_PROBLEM_
All of the data below should be output exactly as given.

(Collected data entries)
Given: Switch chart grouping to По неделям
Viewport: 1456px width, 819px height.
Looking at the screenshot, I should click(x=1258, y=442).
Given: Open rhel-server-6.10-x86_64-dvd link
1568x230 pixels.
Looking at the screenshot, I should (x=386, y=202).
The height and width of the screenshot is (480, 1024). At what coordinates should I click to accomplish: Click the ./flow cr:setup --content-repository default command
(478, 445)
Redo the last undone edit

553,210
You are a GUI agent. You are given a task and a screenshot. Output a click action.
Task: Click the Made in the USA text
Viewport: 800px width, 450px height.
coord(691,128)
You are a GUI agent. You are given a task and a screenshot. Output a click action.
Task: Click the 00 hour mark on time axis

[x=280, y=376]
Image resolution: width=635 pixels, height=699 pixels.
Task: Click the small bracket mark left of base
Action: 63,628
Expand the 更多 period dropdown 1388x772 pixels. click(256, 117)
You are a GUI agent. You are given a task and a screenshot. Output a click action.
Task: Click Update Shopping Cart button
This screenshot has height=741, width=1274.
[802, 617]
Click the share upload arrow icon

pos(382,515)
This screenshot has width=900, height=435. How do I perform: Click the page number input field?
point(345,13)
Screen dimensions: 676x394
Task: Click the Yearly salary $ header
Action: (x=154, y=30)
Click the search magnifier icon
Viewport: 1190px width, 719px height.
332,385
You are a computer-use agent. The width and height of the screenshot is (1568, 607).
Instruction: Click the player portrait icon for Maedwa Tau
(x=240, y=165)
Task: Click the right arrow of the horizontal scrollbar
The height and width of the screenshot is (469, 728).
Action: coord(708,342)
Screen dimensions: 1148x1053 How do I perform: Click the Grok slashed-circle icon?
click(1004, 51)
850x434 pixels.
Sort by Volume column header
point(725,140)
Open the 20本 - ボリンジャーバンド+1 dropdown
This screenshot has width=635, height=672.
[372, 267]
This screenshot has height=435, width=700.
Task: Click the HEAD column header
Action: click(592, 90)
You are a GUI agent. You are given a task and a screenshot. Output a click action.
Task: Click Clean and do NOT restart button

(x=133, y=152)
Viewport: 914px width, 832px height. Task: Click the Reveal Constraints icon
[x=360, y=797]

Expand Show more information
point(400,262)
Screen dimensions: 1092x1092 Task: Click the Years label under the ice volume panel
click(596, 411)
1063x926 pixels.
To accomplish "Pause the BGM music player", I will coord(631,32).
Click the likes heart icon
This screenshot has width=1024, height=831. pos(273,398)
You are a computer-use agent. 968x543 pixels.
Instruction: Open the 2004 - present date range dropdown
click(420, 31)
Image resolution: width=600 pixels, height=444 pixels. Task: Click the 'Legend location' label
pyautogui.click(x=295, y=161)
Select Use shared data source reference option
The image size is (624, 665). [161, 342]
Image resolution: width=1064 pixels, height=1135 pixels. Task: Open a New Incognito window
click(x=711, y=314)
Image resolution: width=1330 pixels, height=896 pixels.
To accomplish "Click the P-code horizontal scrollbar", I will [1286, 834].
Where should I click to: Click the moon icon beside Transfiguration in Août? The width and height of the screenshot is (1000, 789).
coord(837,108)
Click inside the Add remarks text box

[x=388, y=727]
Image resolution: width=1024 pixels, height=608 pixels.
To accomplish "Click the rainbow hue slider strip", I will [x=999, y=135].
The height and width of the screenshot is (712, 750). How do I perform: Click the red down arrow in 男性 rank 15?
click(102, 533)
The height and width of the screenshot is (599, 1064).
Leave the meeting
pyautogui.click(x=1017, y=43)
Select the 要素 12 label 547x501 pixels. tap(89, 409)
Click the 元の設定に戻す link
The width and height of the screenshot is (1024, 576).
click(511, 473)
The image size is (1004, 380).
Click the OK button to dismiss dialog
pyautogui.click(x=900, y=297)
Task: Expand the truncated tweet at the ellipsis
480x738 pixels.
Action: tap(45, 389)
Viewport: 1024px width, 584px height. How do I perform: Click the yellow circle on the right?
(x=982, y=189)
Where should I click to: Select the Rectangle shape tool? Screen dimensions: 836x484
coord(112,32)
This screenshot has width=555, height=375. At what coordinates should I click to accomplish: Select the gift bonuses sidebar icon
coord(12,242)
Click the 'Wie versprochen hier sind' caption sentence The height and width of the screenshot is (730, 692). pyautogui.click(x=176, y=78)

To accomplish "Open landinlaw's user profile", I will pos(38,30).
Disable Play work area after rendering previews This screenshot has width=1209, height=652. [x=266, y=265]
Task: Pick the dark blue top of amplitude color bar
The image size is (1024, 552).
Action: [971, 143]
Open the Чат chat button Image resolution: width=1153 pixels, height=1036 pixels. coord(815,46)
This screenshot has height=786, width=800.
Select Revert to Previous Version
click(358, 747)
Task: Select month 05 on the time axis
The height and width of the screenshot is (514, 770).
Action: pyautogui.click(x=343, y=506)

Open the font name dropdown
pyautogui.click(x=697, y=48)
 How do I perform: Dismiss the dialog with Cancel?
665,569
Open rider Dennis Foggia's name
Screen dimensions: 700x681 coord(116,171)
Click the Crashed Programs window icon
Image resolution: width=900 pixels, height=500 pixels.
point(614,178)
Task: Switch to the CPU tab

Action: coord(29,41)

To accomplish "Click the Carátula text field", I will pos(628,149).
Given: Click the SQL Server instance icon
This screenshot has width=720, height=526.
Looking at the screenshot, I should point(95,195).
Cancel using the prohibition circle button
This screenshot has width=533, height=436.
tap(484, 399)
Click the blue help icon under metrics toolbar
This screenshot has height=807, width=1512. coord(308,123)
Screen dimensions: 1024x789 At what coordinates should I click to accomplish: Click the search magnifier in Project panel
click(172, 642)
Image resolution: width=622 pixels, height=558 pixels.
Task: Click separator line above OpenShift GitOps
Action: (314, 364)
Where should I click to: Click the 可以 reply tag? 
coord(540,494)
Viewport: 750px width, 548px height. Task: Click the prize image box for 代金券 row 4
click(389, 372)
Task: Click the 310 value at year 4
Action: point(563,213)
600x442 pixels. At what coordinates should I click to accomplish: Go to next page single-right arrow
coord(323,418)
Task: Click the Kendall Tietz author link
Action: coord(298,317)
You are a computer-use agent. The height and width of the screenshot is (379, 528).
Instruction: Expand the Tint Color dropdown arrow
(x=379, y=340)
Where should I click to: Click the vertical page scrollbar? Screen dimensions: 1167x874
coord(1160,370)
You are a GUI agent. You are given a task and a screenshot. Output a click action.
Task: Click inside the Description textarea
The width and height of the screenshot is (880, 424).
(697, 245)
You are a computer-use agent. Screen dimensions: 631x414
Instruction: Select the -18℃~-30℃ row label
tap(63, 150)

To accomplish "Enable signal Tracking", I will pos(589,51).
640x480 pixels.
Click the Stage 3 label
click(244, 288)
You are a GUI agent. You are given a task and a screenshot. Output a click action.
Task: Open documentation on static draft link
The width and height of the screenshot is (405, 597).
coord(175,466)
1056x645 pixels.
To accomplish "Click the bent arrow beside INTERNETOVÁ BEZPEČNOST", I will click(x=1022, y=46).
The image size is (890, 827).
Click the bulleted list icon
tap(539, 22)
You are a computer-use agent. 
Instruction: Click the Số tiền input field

_TASK ANSWER_
Given: Switch chart grouping to По неделям
Viewport: 1456px width, 819px height.
Looking at the screenshot, I should click(x=1258, y=442).
Given: Open rhel-server-6.10-x86_64-dvd link
1568x230 pixels.
Looking at the screenshot, I should (x=386, y=202).
The height and width of the screenshot is (480, 1024). At what coordinates should I click to accomplish: Click the ./flow cr:setup --content-repository default command
(478, 445)
Redo the last undone edit

553,210
You are a GUI agent. You are given a task and a screenshot. Output a click action.
Task: Click the Made in the USA text
Viewport: 800px width, 450px height.
coord(691,128)
You are a GUI agent. You are given a task and a screenshot. Output a click action.
Task: Click the 00 hour mark on time axis

[x=280, y=376]
Image resolution: width=635 pixels, height=699 pixels.
Task: Click the small bracket mark left of base
Action: 63,628
Expand the 更多 period dropdown 1388x772 pixels. click(256, 117)
You are a GUI agent. You are given a task and a screenshot. Output a click action.
Task: Click Update Shopping Cart button
This screenshot has height=741, width=1274.
[802, 617]
Click the share upload arrow icon

pos(382,515)
This screenshot has width=900, height=435. How do I perform: Click the page number input field?
point(345,13)
Screen dimensions: 676x394
Task: Click the Yearly salary $ header
Action: (x=154, y=30)
Click the search magnifier icon
Viewport: 1190px width, 719px height.
332,385
You are a computer-use agent. The width and height of the screenshot is (1568, 607).
Instruction: Click the player portrait icon for Maedwa Tau
(x=240, y=165)
Task: Click the right arrow of the horizontal scrollbar
The height and width of the screenshot is (469, 728).
Action: coord(708,342)
Screen dimensions: 1148x1053 How do I perform: Click the Grok slashed-circle icon?
click(1004, 51)
850x434 pixels.
Sort by Volume column header
point(725,140)
Open the 20本 - ボリンジャーバンド+1 dropdown
This screenshot has width=635, height=672.
[372, 267]
This screenshot has height=435, width=700.
Task: Click the HEAD column header
Action: click(592, 90)
You are a GUI agent. You are given a task and a screenshot. Output a click action.
Task: Click Clean and do NOT restart button

(x=133, y=152)
Viewport: 914px width, 832px height. Task: Click the Reveal Constraints icon
[x=360, y=797]

Expand Show more information
point(400,262)
Screen dimensions: 1092x1092 Task: Click the Years label under the ice volume panel
click(596, 411)
1063x926 pixels.
To accomplish "Pause the BGM music player", I will coord(631,32).
Click the likes heart icon
This screenshot has width=1024, height=831. pos(273,398)
You are a computer-use agent. 968x543 pixels.
Instruction: Open the 2004 - present date range dropdown
click(420, 31)
Image resolution: width=600 pixels, height=444 pixels. Task: Click the 'Legend location' label
pyautogui.click(x=295, y=161)
Select Use shared data source reference option
The image size is (624, 665). [161, 342]
Image resolution: width=1064 pixels, height=1135 pixels. Task: Open a New Incognito window
click(x=711, y=314)
Image resolution: width=1330 pixels, height=896 pixels.
To accomplish "Click the P-code horizontal scrollbar", I will [1286, 834].
Where should I click to: Click the moon icon beside Transfiguration in Août? The width and height of the screenshot is (1000, 789).
coord(837,108)
Click inside the Add remarks text box

[x=388, y=727]
Image resolution: width=1024 pixels, height=608 pixels.
To accomplish "Click the rainbow hue slider strip", I will [x=999, y=135].
The height and width of the screenshot is (712, 750). How do I perform: Click the red down arrow in 男性 rank 15?
click(102, 533)
The height and width of the screenshot is (599, 1064).
Leave the meeting
pyautogui.click(x=1017, y=43)
Select the 要素 12 label 547x501 pixels. tap(89, 409)
Click the 元の設定に戻す link
The width and height of the screenshot is (1024, 576).
click(511, 473)
The image size is (1004, 380).
Click the OK button to dismiss dialog
pyautogui.click(x=900, y=297)
Task: Expand the truncated tweet at the ellipsis
480x738 pixels.
Action: tap(45, 389)
Viewport: 1024px width, 584px height. How do I perform: Click the yellow circle on the right?
(x=982, y=189)
Where should I click to: Select the Rectangle shape tool? Screen dimensions: 836x484
coord(112,32)
This screenshot has width=555, height=375. At what coordinates should I click to accomplish: Select the gift bonuses sidebar icon
coord(12,242)
Click the 'Wie versprochen hier sind' caption sentence The height and width of the screenshot is (730, 692). pyautogui.click(x=176, y=78)

To accomplish "Open landinlaw's user profile", I will pos(38,30).
Disable Play work area after rendering previews This screenshot has width=1209, height=652. [x=266, y=265]
Task: Pick the dark blue top of amplitude color bar
The image size is (1024, 552).
Action: [971, 143]
Open the Чат chat button Image resolution: width=1153 pixels, height=1036 pixels. coord(815,46)
This screenshot has height=786, width=800.
Select Revert to Previous Version
click(358, 747)
Task: Select month 05 on the time axis
The height and width of the screenshot is (514, 770).
Action: pyautogui.click(x=343, y=506)

Open the font name dropdown
pyautogui.click(x=697, y=48)
 How do I perform: Dismiss the dialog with Cancel?
665,569
Open rider Dennis Foggia's name
Screen dimensions: 700x681 coord(116,171)
Click the Crashed Programs window icon
Image resolution: width=900 pixels, height=500 pixels.
point(614,178)
Task: Switch to the CPU tab

Action: coord(29,41)

To accomplish "Click the Carátula text field", I will pos(628,149).
Given: Click the SQL Server instance icon
This screenshot has width=720, height=526.
Looking at the screenshot, I should point(95,195).
Cancel using the prohibition circle button
This screenshot has width=533, height=436.
tap(484, 399)
Click the blue help icon under metrics toolbar
This screenshot has height=807, width=1512. coord(308,123)
Screen dimensions: 1024x789 At what coordinates should I click to accomplish: Click the search magnifier in Project panel
click(172, 642)
Image resolution: width=622 pixels, height=558 pixels.
Task: Click separator line above OpenShift GitOps
Action: (314, 364)
Where should I click to: Click the 可以 reply tag? 
coord(540,494)
Viewport: 750px width, 548px height. Task: Click the prize image box for 代金券 row 4
click(389, 372)
Task: Click the 310 value at year 4
Action: point(563,213)
600x442 pixels. At what coordinates should I click to accomplish: Go to next page single-right arrow
coord(323,418)
Task: Click the Kendall Tietz author link
Action: coord(298,317)
You are a computer-use agent. The height and width of the screenshot is (379, 528).
Instruction: Expand the Tint Color dropdown arrow
(x=379, y=340)
Where should I click to: Click the vertical page scrollbar? Screen dimensions: 1167x874
coord(1160,370)
You are a GUI agent. You are given a task and a screenshot. Output a click action.
Task: Click inside the Description textarea
The width and height of the screenshot is (880, 424).
(697, 245)
You are a computer-use agent. Screen dimensions: 631x414
Instruction: Select the -18℃~-30℃ row label
tap(63, 150)

To accomplish "Enable signal Tracking", I will pos(589,51).
640x480 pixels.
Click the Stage 3 label
click(244, 288)
You are a GUI agent. You are given a task and a screenshot. Output a click action.
Task: Open documentation on static draft link
The width and height of the screenshot is (405, 597).
coord(175,466)
1056x645 pixels.
To accomplish "Click the bent arrow beside INTERNETOVÁ BEZPEČNOST", I will click(x=1022, y=46).
The image size is (890, 827).
Click the bulleted list icon
tap(539, 22)
You are a computer-use agent. 
Instruction: Click the Số tiền input field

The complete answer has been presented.